Character #3: A Chaotic Good Female Human Bard 

I know it is easier said than done but the good characters have a very bad reputation (especially the paladin) to roleplay horribly. So I just need some advice on how to roleplay a good character the right way without messing it up. Any advice anyone? 🤔🙂😈👍🏿💪🏿

----------


## Kurald Galain

A good place to start is to find a character in fiction that responds to a moral dilemma, and act like that. For instance,

----------


## theNater

Indeed, taking inspiration from other characters can be really handy.  Kurald Galain mentions Hinjo, but just from OotS you've also got Roy, Durkon, Haley, and Elan.  The vast majority of superheroes also make good examples, as do modern tellings of fantasy, folklore, and myths(Aragorn, Robin Hood, King Arthur's knights, etc.)

The pitfall that gives Good characters a bad reputation is when they are played inflexibly.  Sometimes a player will try to force the rest of the party into also playing their characters as Good, arguing that a Good character wouldn't spend time with people who do non-Good things.  Paladins have this reputation most severely because rules in older editions indicated they could lose their paladin powers based on what other party members did.

So the key to avoiding that is to be flexible.  One of your best friends here is the phrase "I don't approve, but I don't have a better idea".  It's basically the maneuver Roy does here.  It lets your character still affirm their own alignment without wrecking the rest of the party's plans.  And if you feel like you're in that mode too much, you can ask the DM for a moral choice that only affects your character, or a situation that lets your party be unambiguous good guys for a while.

----------


## Bartmanhomer

> Indeed, taking inspiration from other characters can be really handy.  Kurald Galain mentions Hinjo, but just from OotS you've also got Roy, Durkon, Haley, and Elan.  The vast majority of superheroes also make good examples, as do modern tellings of fantasy, folklore, and myths(Aragorn, Robin Hood, King Arthur's knights, etc.)
> 
> The pitfall that gives Good characters a bad reputation is when they are played inflexibly.  Sometimes a player will try to force the rest of the party into also playing their characters as Good, arguing that a Good character wouldn't spend time with people who do non-Good things.  Paladins have this reputation most severely because rules in older editions indicated they could lose their paladin powers based on what other party members did.
> 
> So the key to avoiding that is to be flexible.  One of your best friends here is the phrase "I don't approve, but I don't have a better idea".  It's basically the maneuver Roy does here.  It lets your character still affirm their own alignment without wrecking the rest of the party's plans.  And if you feel like you're in that mode too much, you can ask the DM for a moral choice that only affects your character, or a situation that lets your party be unambiguous good guys for a while.


Thank you for the advice.

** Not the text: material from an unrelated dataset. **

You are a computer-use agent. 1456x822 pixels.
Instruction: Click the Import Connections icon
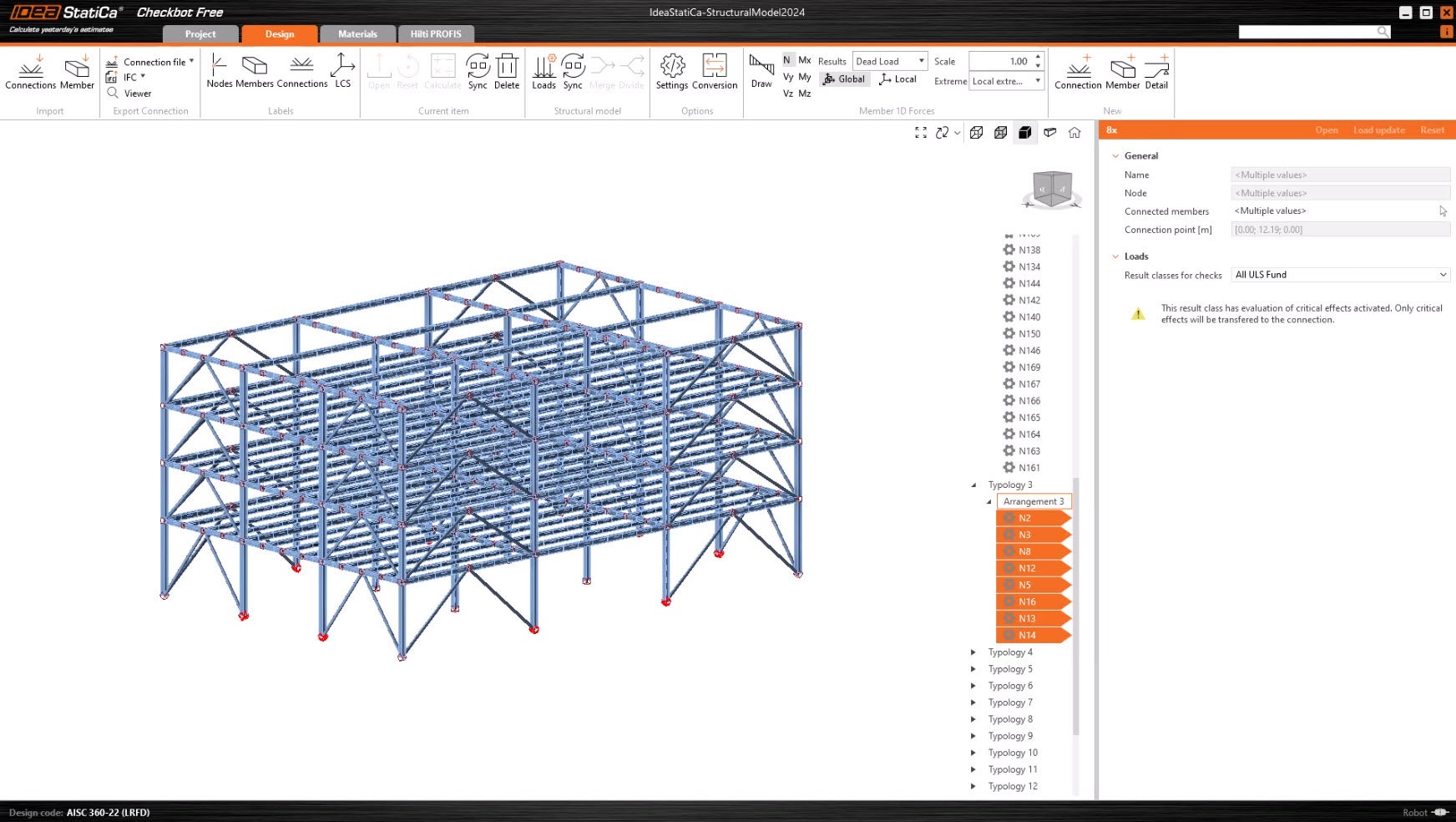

Also, another reason to add here is that paladins are known to act lawfully stupid. That is another reason why paladins get a bad reputation.

----------


## Jay R

The biggest mistake people make playing a paladin is assuming a paladin requires the rest of the party to follow her code.  She should assume that, as a paladin, she is of course held to a higher standard than others.  That is the _same thing_ as assuming that the others are not held to as high a standard as she is.

Play the paladin as somebody who tries to be as good as she can, but knows other people are not held to the same standard.  She will still step in to stop straightforwardly evil actions, like torture and slaying helpless prisoners without a trial*, but she is not required to be insulting and tyrannical to the rest of the party.  Patience and understanding are included in the virtues a paladin should hold to.


*Note the crucial exception.  If the party captures murderers or raiders, the paladin won't allow them to be slain on a whim.  But if their guilt is absolutely known, then holding a trial and executing them might be acceptable, depending on the local laws.   Play her as Lawful Good, not Lawful Dumb.

----------


## pabelfly

Good characters can have flaws that you can play up,  whether it's arrogance, naivety, ruthlessness, stupidity, mischeviousness, and so forth. You can make jokes about your character too. Like, the Paladin character is extremely boring and does random random things like not have spices or butter because they're too exciting. Or he glosses over the story where he fought a Dragon and instead spends time talking about a cloud he saw that looked like a dog.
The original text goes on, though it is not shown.